HealthDay News — Adults with cerebral palsy (CP) have an increased risk for noncommunicable disease, particularly cardiovascular and respiratory disease, according to a study published online Aug. 28 in Neurology.
Jennifer M. Ryan, PhD, from the Royal College of Surgeons in Dublin, and colleagues used primary care data from the Clinical Practice Research Datalink to compare the incidence of noncommunicable diseases between adults with and without CP. The analysis included 1,705 adults with CP and 5,115 age-, sex-, and general practice-matched adults without CP.
In adjusted analyses, the researchers found that adults with CP had a 75 percent increased risk for developing any noncommunicable disease compared with adults without CP (hazard ratio, 1.75). Specifically, the investigators noted an increased risk for cardiovascular disease (hazard ratio, 1.76) and respiratory disease (hazard ratio, 2.61). However, there was no increased risk for cancer or type 2 diabetes mellitus among patients with CP.
“Our results clearly emphasize the importance of reframing how cerebral palsy is traditionally viewed; to recognize that it is not simply a condition of childhood,” a coauthor said in a statement. “Health services should be designed and delivered with the aim of supporting people with cerebral palsy to be healthy and active throughout their lives.”

— The data —

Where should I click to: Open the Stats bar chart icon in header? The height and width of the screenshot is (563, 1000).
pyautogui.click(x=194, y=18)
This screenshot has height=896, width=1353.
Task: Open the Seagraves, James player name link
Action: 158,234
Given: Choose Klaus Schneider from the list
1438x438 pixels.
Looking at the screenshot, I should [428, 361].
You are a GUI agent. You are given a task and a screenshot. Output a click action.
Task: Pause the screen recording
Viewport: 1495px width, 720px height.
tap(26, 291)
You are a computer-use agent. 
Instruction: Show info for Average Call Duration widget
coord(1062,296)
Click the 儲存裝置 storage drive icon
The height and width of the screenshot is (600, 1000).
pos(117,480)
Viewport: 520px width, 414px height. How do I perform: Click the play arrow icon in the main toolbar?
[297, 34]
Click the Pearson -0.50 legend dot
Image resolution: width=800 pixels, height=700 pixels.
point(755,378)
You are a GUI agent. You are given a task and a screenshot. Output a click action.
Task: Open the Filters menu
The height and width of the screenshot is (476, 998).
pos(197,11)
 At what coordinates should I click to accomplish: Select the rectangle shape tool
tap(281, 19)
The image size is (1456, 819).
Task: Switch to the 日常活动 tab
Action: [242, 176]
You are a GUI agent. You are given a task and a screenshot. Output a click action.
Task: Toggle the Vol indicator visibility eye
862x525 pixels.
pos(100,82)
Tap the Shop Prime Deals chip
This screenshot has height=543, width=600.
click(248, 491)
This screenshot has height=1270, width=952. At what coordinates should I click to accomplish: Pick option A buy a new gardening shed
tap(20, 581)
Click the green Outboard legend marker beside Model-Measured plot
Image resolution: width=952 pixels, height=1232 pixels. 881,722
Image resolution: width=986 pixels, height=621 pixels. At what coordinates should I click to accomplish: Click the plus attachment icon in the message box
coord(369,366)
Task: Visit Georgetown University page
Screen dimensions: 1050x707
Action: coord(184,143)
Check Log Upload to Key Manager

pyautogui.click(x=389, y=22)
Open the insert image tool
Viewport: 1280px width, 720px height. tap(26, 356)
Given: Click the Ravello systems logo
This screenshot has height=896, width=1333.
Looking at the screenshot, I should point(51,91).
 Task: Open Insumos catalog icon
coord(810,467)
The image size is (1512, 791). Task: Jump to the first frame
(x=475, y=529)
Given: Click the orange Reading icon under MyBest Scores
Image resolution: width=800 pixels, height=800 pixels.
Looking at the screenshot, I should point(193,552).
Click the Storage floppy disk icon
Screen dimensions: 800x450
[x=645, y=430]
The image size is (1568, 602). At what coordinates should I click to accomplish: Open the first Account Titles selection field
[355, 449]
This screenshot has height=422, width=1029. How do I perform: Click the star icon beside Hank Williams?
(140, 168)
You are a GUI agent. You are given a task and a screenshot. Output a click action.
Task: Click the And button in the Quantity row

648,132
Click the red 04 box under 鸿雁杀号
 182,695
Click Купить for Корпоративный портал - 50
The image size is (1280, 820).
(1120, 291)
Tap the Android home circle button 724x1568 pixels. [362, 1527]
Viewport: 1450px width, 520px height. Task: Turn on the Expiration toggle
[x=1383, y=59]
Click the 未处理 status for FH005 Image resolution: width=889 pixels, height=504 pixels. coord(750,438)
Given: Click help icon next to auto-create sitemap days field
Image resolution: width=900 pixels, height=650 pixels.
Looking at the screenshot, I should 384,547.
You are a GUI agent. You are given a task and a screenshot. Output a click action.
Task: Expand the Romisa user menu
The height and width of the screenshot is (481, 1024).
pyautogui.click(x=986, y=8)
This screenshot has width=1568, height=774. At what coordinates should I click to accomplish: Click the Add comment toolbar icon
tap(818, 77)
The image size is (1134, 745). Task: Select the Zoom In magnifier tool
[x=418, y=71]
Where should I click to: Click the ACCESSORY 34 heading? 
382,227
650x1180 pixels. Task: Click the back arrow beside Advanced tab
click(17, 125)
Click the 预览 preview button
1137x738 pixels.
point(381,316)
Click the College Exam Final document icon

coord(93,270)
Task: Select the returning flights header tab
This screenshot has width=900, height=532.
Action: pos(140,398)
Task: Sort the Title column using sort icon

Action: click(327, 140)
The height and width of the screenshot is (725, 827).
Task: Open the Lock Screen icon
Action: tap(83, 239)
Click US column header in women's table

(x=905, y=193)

— Tasks to complete —
1. Reproduce the cerebral palsy news item between "HealthDay News —" and "28 in Neurology.", inclusive, changing "noncommunicable" to "non-communicable".
2. In the cerebral palsy news item, how many adults with CP were included in the analysis?

— Set of answers —
1.
HealthDay News — Adults with cerebral palsy (CP) have an increased risk for non-communicable disease, particularly cardiovascular and respiratory disease, according to a study published online Aug. 28 in Neurology.

2. 1,705